Using Scala engine with sbt

Adding JARs is pretty straightforward, but it’s much harder to determine which ones should be added to work seamlessly. Note that you need to add all the dependencies, not only the one main JAR file. Fortunately, the sbt build tool can be used to create a dictionary containing all the required files. In the first step, you need to create the standard build.sbt file containing the information about the dependencies, and one additional line enablePlugins(PackPlugin), which is required to make a bundle with all JARs.

scalaVersion := "2.11.12"
libraryDependencies += "org.apache.spark" %% "spark-core" % "2.3.0"
libraryDependencies += "org.apache.spark" %% "spark-sql" % "2.3.0"

The second file should be called plugins.sbt it has to be located in the subdirectory project/.

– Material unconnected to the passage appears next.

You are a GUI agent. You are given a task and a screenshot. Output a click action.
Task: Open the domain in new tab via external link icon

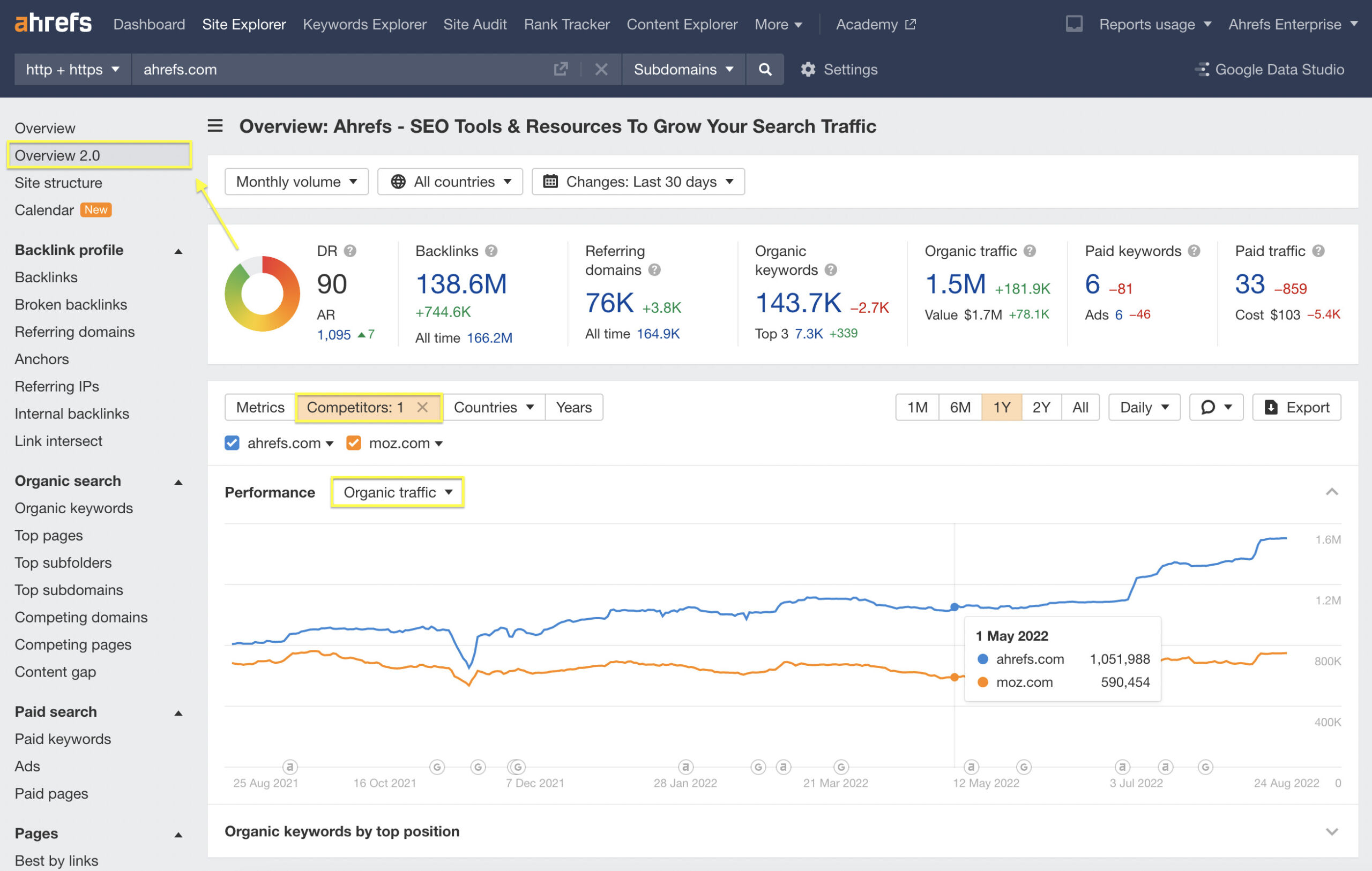561,69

addSbtPlugin("org.xerial.sbt" % "sbt-pack" % "0.11")

Then you can use sbt pack, which will create a subdirectory target/pack/lib with all JARs. Note that some JARs might be problematic, like those described in the section above (scala-compiler and so on), so you should exclude them manually in the R chunk when you’re setting up the Scala engine.

The code below shows all the steps. I’m creating the directories, and files in the R session.

dir.create("/tmp/sbt-pack-example/project", showWarnings = FALSE, recursive = TRUE)

file.copy("../../code/sbt-pack-example/build.sbt", "/tmp/sbt-pack-example/build.sbt")
file.copy("../../code/sbt-pack-example/project/plugins.sbt", "/tmp/sbt-pack-example/project/plugins.sbt")
cd /tmp/sbt-pack-example/
sbt pack > log.log
ls /tmp/sbt-pack-example/target/pack/lib | head
## activation-1.1.1.jar
## aircompressor-0.8.jar
## antlr4-runtime-4.7.jar
## aopalliance-1.0.jar
## aopalliance-repackaged-2.4.0-b34.jar
## apacheds-i18n-2.0.0-M15.jar
## apacheds-kerberos-codec-2.0.0-M15.jar
## api-asn1-api-1.0.0-M20.jar
## api-util-1.0.0-M20.jar
## arrow-format-0.8.0.jar



List of all engines supported in knitr:

##  [1] "awk"         "bash"        "coffee"      "gawk"        "groovy"     
##  [6] "haskell"     "lein"        "mysql"       "node"        "octave"     
## [11] "perl"        "psql"        "Rscript"     "ruby"        "sas"        
## [16] "scala"       "sed"         "sh"          "stata"       "zsh"        
## [21] "highlight"   "Rcpp"        "tikz"        "dot"         "c"          
## [26] "fortran"     "fortran95"   "asy"         "cat"         "asis"       
## [31] "stan"        "block"       "block2"      "js"          "css"        
## [36] "sql"         "go"          "python"      "julia"       "theorem"    
## [41] "lemma"       "definition"  "corollary"   "proposition" "example"    
## [46] "exercise"    "proof"       "remark"      "solution"    "scalar2"

Syntax highlighting

For the syntax highlighting in Scala’s chunks you need to include the following code in the file header:

    highlight: pygments

Note, that when the name of the engine is different than scala, the syntax highlighting is not working (e.g. in the case of knit_engines$set(scalar2 = make_scala_engine())). I did not bother to solve this because I don’t think that I would ever need to have more than one Scala’s interpreter in a single document.